The reader has doubtless already noted in his mind
the curious historical coincidence which so soon followed
the foregoing speculative affirmation. On the
day before Lincoln’s first inauguration as President
of the United States, the “Autocrat of all the
Russias,” Alexander II., by imperial decree emancipated
his serfs; while six weeks after the inauguration,
the “American masters,” headed by Jefferson
Davis, began the greatest war of modern times, to
perpetuate and spread the institution of slavery.

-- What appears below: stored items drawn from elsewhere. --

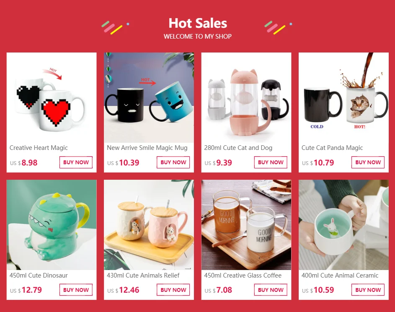
Task: Select Buy Now for the $12.46 animals relief mug
Action: [x=173, y=290]
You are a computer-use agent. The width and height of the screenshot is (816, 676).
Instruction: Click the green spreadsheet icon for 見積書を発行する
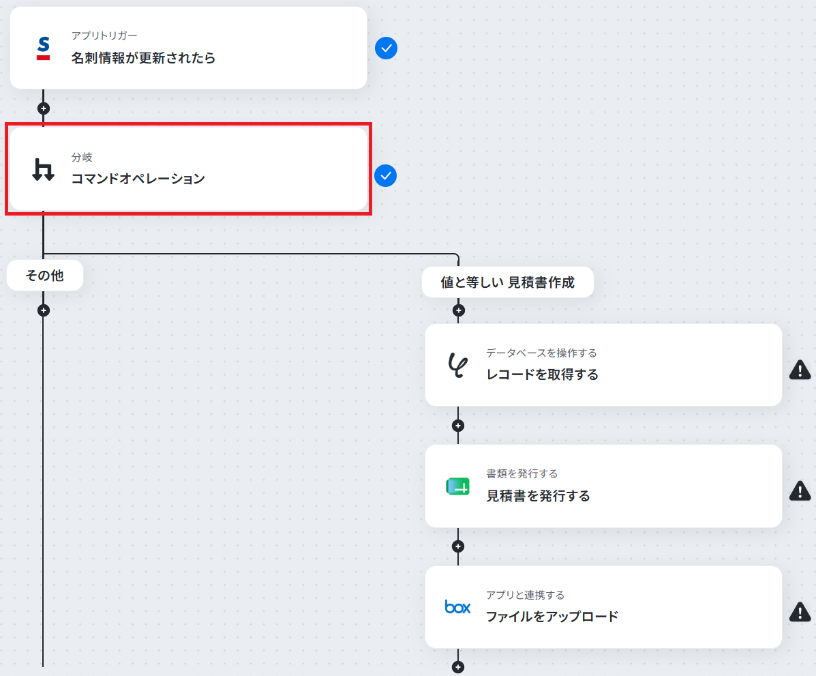(x=458, y=486)
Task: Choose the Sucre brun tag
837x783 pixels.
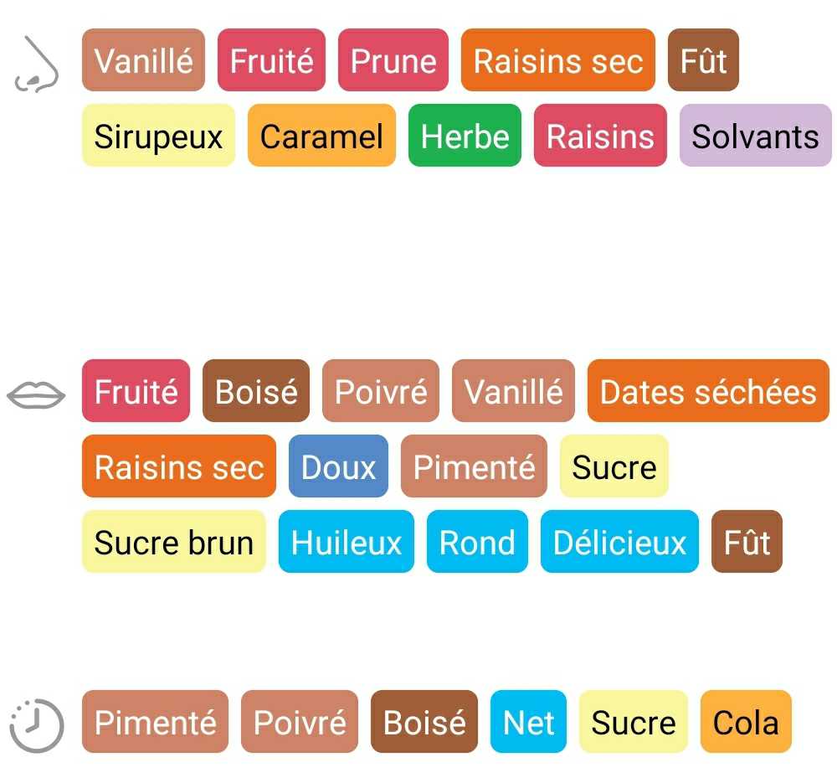Action: (173, 542)

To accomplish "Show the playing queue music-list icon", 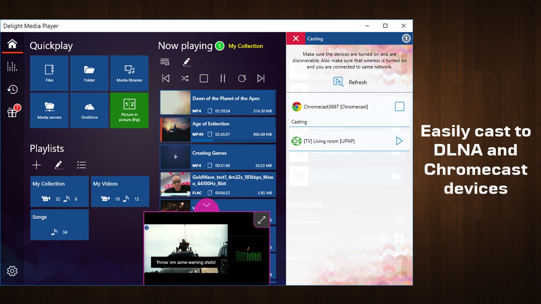I will (164, 61).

[Relocated Footnote (1): Their resolutions were
radical for that day, but not so extreme as was generally
feared. On the slavery question they declared
their purpose:
To restore Kansas and Nebraska to the position of
free territories; that as the Constitution of the
United States vests in the States and not in Congress
the power to legislate for the rendition of fugitives
from labor, to repeal and entirely abrogate the fugitive
slave law; to restrict slavery to those States in
which it exists; to prohibit the admission of any
more slave States; to abolish slavery in the District
of Columbia; to exclude slavery from all territories
over which the general Government has exclusive jurisdiction,
and finally to resist the acquirement of any more
territories unless slavery shall have been therein
forever prohibited.]
[Relocated Footnote (2): “In the meantime
our friends, with a view of detaining our expected
bolters, had been turning from me to Trumbull till
he had risen to 35 and I had been reduced to 15.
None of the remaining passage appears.